# WHAT TO DO
- a) From the thread about evil campaigns, list the three things the GURPS post names as the means used to take over a country.
- b) In the thread about evil campaigns, which kind of campaign is said to go well every time?
- c) Reproduce the thread about evil campaigns from "Evil campaigns usually" up to and including "people with nanomorphs.".

Has an evil campaign ever gone well in your games? Something more than

Has an evil campaign ever gone well in your games? Something more than

>WE BURN DOWN THE VILLAGE AND RAPE
>MUH NECROMANCY
>chaotic evil in general

Not in my experience
But chaotic neutral campaigns go well every time
>the bbeg and his goons fuck over the party
>now its personal
In my experience, having players "do the right/wrong thing" is never a good motivator

Evil campaigns usually last a session once the party gets all their sadistic jollies out

It really comes down to having the right group. If so much as one player plays RPG's as pure Id-driven power fantasy it's going to be a shitshow from session one.

Evil campaigns are fantastic if your players are more the 'roleplaying wargamer' and 'dramafag who likes dice' types.

What exactly is wrong/unfun about burning down villages/pillaging.

Never in my experience, but probably more because of the DM trying to force plot lines similar to more standard games.Then it becomes a matter of what is even the point of being evil if you're still forced to save the kingdom...

In gurps they have a weapon modifier called a parasite seed.

It replaces people with nanomorphs.

My character wanted to rule a country so I replaced most of the North Korean military with nanomorphs and preformed a Coup d'état with military robots.

But it’s gurps, so no alignments.

Here’s the robots.

Keep in mind that most officers are ~150 points.

>Then it becomes a matter of what is even the point of being evil if you're still forced to save the kingdom...
this is always the problem in my experience. The solution is to have the party be the agents of destroying the kingdom. Instead of stopping some evil ritual in the cathedral cemetery the pcs orchestrate it etc. You can still have political intrigue within the evil faction so long as your villain is more interesting than voldemort evilman who is in charge for no ostensible reason and has an army of evil for the same reason.

[Stored items from a collection]
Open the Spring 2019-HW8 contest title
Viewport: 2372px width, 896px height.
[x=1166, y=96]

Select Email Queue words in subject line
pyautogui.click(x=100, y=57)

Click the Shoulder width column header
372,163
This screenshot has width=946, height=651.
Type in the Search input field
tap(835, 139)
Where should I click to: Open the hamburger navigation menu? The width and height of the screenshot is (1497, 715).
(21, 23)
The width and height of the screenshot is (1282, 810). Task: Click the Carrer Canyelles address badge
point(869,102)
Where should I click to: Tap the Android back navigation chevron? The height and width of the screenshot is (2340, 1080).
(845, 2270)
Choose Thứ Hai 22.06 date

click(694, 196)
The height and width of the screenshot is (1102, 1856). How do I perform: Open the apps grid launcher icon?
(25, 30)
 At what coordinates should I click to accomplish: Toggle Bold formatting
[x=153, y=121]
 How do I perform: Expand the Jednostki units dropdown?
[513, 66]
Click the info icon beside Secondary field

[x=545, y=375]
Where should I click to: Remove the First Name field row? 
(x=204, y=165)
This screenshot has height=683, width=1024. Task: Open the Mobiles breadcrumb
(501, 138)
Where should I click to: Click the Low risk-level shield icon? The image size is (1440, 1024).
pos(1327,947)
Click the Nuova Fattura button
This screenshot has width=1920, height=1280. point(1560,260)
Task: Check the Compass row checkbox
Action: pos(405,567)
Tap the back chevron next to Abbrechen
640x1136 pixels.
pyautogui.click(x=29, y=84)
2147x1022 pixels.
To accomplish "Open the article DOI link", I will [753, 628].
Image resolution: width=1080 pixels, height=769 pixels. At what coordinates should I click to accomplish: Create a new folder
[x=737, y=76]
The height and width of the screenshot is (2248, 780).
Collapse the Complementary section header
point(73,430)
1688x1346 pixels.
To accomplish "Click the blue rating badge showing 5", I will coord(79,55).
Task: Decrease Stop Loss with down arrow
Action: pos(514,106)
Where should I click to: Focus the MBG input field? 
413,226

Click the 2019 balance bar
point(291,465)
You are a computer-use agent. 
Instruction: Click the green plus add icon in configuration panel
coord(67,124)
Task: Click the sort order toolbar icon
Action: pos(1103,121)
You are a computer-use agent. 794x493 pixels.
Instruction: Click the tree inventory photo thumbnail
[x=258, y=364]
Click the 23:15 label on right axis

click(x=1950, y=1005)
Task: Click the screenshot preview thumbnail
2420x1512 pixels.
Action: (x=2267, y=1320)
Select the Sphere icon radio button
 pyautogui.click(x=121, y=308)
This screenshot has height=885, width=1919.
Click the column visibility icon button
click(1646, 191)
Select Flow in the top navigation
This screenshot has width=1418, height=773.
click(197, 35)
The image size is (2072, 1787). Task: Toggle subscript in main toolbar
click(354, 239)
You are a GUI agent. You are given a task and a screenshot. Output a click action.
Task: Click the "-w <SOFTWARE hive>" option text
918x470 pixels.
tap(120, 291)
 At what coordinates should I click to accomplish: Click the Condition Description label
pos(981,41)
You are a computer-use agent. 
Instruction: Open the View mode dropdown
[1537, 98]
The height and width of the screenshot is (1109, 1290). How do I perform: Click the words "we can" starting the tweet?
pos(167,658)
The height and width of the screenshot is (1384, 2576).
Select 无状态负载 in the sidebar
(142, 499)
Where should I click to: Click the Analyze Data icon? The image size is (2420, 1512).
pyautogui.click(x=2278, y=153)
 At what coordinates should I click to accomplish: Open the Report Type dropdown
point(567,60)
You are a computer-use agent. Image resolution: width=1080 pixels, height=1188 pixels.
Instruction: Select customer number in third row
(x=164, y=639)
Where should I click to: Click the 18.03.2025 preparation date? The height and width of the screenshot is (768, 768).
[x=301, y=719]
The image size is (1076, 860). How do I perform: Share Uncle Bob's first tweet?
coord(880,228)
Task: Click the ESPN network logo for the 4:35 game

# TASK-BY-TASK OUTPUTS
- a) A weapon modifier called a parasite seed, nanomorphs, and military robots

- b) Chaotic neutral campaigns

- c)
Evil campaigns usually last a session once the party gets all their sadistic jollies out

It really comes down to having the right group. If so much as one player plays RPG's as pure Id-driven power fantasy it's going to be a shitshow from session one.

Evil campaigns are fantastic if your players are more the 'roleplaying wargamer' and 'dramafag who likes dice' types.

What exactly is wrong/unfun about burning down villages/pillaging.

Never in my experience, but probably more because of the DM trying to force plot lines similar to more standard games.Then it becomes a matter of what is even the point of being evil if you're still forced to save the kingdom...

In gurps they have a weapon modifier called a parasite seed.

It replaces people with nanomorphs.